Spelling Bee, 1875. Septimus Winner, 1827-1902. Music Division, Library of Congress. Call number: M1621.W
Though he wrote and published many choral arrangements, Winner was not primarily a choral composer. Like Stephen Collins Foster (1826-1864), his choral writing was limited to close harmony settings of song choruses, usually no longer than a few pages.
Spelling Bee, written in 1875 and published in Philadelphia by the Lee & Walker Company, followed that model. The same company also published Winner's most famous song, Listen to the Mockingbird, purchased from Winner for five dollars. That song sold twenty million copies between 1855 and 1955.
Spelling Bee has a lilting dancelike melody with a strummed-mandolin style piano accompaniment. The playful verses, which invite the listener to take part in the fun, are followed by the nonsensical choral refrain, "B, A, Ba, B, E, Be, B, I, Bickibi, B, O, Bo, Bickibibo, B, U, Bu, Bickibibobu." Under the last system, Winner wrote, "Repeat the chorus several times at the end of the second verse, taking a new letter at each repeat."

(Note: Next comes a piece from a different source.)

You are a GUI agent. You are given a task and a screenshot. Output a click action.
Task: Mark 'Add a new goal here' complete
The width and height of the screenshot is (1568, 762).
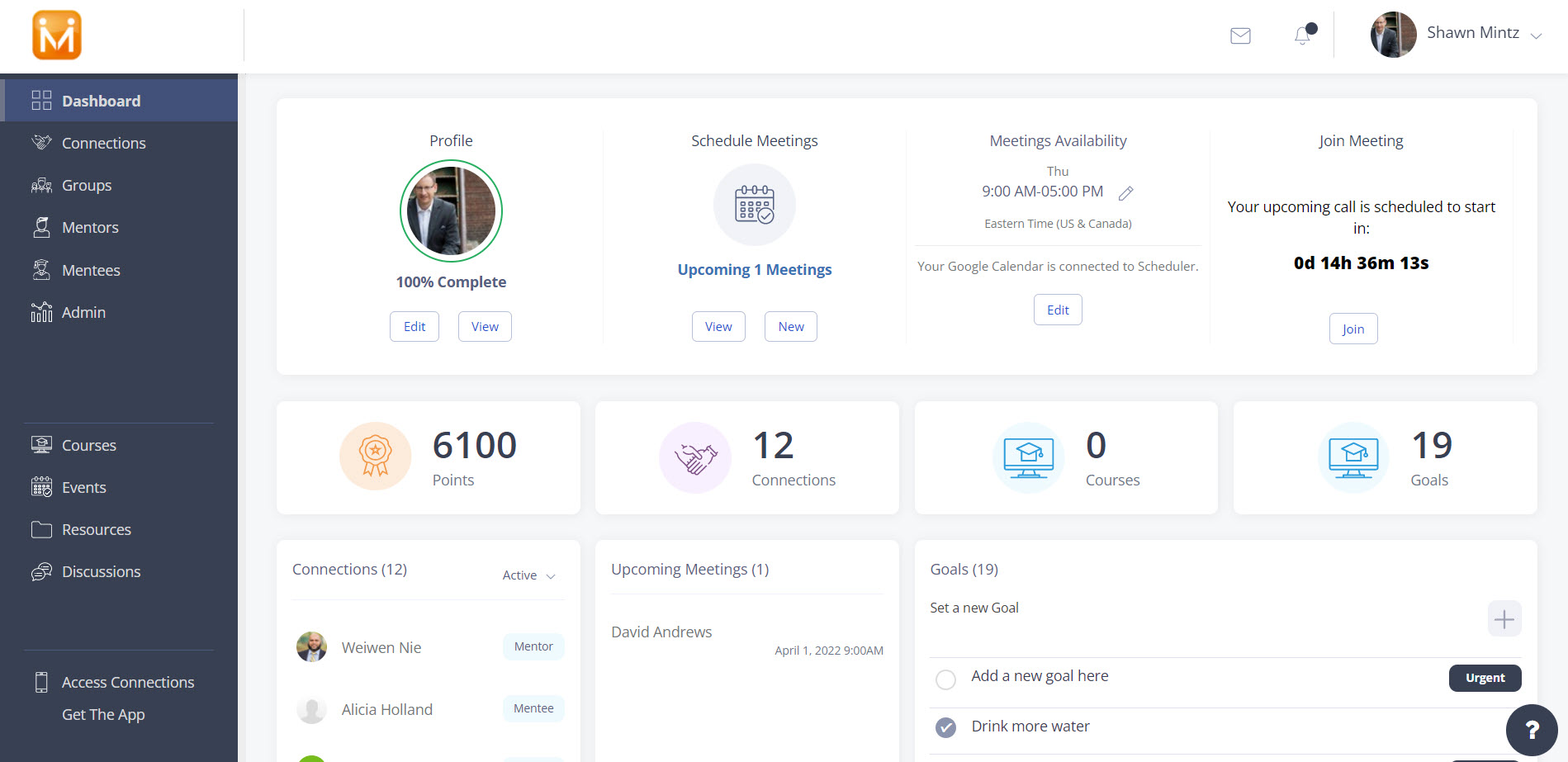tap(945, 679)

Though not originally considered one of Winner's more popular songs, Spelling Bee achieved immense popularity as Swinging the Alphabet, a novelty song sung by the Three Stooges in their 1938 film, Violent Is the Word for Curly. It was the only full-length song performed by the Three Stooges in their short films, and it marked the only time they mimed to their own pre-recorded soundtrack.